How to complete this task - Your task is to repeat exactly the lines below between the line holding "Where should I click to: Open" and the line holding "Viewport: 1456px width, 819px height.", inclusive, and only those.

═════ Input material ═════

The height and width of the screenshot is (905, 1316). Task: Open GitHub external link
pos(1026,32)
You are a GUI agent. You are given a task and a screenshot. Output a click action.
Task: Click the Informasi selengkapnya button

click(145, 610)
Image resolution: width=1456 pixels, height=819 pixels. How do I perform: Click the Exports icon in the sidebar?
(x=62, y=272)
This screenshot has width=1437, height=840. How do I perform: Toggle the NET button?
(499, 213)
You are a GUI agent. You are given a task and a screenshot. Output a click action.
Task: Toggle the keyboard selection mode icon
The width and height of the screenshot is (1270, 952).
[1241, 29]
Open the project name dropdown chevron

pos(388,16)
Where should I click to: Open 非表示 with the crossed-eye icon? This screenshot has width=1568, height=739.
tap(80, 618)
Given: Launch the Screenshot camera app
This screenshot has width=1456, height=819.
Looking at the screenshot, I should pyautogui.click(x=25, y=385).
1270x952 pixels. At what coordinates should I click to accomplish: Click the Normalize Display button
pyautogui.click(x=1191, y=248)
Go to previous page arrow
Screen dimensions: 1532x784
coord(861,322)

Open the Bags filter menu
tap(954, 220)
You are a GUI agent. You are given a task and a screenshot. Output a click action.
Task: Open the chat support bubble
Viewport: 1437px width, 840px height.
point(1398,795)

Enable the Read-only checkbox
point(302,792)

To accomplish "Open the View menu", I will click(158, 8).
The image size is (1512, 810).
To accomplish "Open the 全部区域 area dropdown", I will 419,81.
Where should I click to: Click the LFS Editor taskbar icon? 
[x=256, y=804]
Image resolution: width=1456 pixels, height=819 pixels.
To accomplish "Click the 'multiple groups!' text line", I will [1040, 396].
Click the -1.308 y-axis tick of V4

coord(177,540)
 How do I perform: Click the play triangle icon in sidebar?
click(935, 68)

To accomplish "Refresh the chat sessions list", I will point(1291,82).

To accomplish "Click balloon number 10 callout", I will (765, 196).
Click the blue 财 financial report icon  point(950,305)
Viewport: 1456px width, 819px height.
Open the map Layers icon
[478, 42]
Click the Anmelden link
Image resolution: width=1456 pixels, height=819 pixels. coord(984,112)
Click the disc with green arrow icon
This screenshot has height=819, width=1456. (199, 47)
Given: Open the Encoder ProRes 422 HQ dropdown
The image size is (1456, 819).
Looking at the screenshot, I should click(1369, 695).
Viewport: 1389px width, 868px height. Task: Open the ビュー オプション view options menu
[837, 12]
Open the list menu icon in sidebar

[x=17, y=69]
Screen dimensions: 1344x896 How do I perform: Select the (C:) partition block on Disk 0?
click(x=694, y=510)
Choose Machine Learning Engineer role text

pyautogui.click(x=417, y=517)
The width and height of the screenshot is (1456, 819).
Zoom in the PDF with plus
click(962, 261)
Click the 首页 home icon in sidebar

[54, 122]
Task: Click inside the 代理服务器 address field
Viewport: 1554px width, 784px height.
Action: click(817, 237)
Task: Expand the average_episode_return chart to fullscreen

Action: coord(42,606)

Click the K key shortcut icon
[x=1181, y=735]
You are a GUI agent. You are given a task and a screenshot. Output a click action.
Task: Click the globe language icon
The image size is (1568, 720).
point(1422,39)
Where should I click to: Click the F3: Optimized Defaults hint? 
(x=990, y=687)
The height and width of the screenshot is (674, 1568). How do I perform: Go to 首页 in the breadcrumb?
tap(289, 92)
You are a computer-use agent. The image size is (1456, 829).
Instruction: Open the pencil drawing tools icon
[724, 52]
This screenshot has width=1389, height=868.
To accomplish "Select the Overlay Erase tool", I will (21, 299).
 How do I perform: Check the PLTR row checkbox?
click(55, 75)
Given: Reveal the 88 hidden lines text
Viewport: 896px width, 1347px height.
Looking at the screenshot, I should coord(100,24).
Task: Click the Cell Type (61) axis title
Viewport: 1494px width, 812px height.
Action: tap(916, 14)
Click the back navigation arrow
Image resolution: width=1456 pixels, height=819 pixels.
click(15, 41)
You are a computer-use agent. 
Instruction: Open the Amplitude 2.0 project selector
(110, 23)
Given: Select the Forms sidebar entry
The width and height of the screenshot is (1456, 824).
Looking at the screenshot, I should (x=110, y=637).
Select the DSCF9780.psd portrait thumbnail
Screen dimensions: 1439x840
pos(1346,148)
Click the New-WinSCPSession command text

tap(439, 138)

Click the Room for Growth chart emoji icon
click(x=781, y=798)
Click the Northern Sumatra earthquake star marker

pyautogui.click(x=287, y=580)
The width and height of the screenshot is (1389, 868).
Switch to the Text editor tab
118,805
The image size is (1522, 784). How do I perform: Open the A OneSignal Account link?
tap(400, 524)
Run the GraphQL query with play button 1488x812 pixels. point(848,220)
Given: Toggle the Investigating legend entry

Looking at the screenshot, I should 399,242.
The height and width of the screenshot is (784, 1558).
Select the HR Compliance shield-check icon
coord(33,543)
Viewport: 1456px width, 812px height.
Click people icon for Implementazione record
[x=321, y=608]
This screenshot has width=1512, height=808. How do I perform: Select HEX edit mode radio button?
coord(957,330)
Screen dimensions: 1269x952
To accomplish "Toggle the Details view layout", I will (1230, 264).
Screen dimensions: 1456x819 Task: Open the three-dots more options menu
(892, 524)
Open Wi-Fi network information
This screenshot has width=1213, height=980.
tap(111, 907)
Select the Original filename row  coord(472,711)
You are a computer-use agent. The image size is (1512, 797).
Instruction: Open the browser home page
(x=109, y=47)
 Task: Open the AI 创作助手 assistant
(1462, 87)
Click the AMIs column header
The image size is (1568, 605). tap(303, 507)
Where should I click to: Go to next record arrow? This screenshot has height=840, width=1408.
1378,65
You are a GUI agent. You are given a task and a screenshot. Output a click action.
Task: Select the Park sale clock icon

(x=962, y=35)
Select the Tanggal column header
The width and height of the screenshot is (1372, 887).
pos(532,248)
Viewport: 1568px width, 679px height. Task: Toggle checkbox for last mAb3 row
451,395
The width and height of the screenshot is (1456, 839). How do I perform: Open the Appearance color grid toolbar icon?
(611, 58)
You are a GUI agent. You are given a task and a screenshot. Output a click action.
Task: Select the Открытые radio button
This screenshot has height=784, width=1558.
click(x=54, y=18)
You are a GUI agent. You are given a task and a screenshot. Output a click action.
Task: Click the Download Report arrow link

═════

Answer space -
Where should I click to: Open 非表示 with the crossed-eye icon? This screenshot has width=1568, height=739.
tap(80, 618)
Given: Launch the Screenshot camera app
This screenshot has width=1456, height=819.
Looking at the screenshot, I should pyautogui.click(x=25, y=385).
1270x952 pixels. At what coordinates should I click to accomplish: Click the Normalize Display button
pyautogui.click(x=1191, y=248)
Go to previous page arrow
Screen dimensions: 1532x784
coord(861,322)

Open the Bags filter menu
tap(954, 220)
You are a GUI agent. You are given a task and a screenshot. Output a click action.
Task: Open the chat support bubble
Viewport: 1437px width, 840px height.
point(1398,795)

Enable the Read-only checkbox
point(302,792)

To accomplish "Open the View menu", I will click(158, 8).
The image size is (1512, 810).
To accomplish "Open the 全部区域 area dropdown", I will 419,81.
Where should I click to: Click the LFS Editor taskbar icon? 
[x=256, y=804]
Image resolution: width=1456 pixels, height=819 pixels.
To accomplish "Click the 'multiple groups!' text line", I will [1040, 396].
Click the -1.308 y-axis tick of V4

coord(177,540)
 How do I perform: Click the play triangle icon in sidebar?
click(935, 68)

To accomplish "Refresh the chat sessions list", I will point(1291,82).

To accomplish "Click balloon number 10 callout", I will (765, 196).
Click the blue 财 financial report icon  point(950,305)
Viewport: 1456px width, 819px height.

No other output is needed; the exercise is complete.